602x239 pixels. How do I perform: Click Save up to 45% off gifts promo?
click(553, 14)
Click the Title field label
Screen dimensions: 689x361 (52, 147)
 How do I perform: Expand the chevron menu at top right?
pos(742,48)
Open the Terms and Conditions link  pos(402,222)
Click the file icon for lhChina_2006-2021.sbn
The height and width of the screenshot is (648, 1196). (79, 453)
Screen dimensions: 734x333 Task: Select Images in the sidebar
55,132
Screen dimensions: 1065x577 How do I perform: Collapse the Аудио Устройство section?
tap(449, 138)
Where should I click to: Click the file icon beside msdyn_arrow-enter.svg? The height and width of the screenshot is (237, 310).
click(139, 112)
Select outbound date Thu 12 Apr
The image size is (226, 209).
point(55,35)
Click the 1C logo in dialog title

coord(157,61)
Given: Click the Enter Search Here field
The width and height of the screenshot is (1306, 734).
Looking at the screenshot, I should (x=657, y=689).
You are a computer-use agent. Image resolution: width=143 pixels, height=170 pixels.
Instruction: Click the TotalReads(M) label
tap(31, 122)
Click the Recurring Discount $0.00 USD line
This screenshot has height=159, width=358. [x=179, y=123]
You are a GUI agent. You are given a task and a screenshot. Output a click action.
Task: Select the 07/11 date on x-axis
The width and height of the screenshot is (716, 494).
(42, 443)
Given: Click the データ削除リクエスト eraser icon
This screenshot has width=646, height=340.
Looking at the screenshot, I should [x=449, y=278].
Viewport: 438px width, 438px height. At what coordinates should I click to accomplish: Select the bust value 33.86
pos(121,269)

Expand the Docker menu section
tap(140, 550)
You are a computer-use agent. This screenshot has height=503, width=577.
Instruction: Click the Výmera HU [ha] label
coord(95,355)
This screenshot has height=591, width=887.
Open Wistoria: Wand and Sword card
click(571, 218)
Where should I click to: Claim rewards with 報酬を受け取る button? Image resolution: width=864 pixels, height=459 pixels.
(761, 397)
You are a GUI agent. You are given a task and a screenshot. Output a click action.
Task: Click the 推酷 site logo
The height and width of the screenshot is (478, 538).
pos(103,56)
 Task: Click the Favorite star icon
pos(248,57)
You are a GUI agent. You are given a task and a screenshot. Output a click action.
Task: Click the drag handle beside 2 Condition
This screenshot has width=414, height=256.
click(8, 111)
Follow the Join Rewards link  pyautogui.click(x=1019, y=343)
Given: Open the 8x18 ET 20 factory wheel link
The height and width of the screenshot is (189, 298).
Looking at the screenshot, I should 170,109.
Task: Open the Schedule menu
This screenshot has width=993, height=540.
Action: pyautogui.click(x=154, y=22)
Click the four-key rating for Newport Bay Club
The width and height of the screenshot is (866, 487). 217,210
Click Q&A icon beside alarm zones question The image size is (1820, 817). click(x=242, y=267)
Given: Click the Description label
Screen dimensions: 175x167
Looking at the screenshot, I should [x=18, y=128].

• EXERCISE DIRECTIONS: Among the lines above, show every one that contains the string "link".

• TASK SOLUTION:
Open the Terms and Conditions link  pos(402,222)
Follow the Join Rewards link  pyautogui.click(x=1019, y=343)
Given: Open the 8x18 ET 20 factory wheel link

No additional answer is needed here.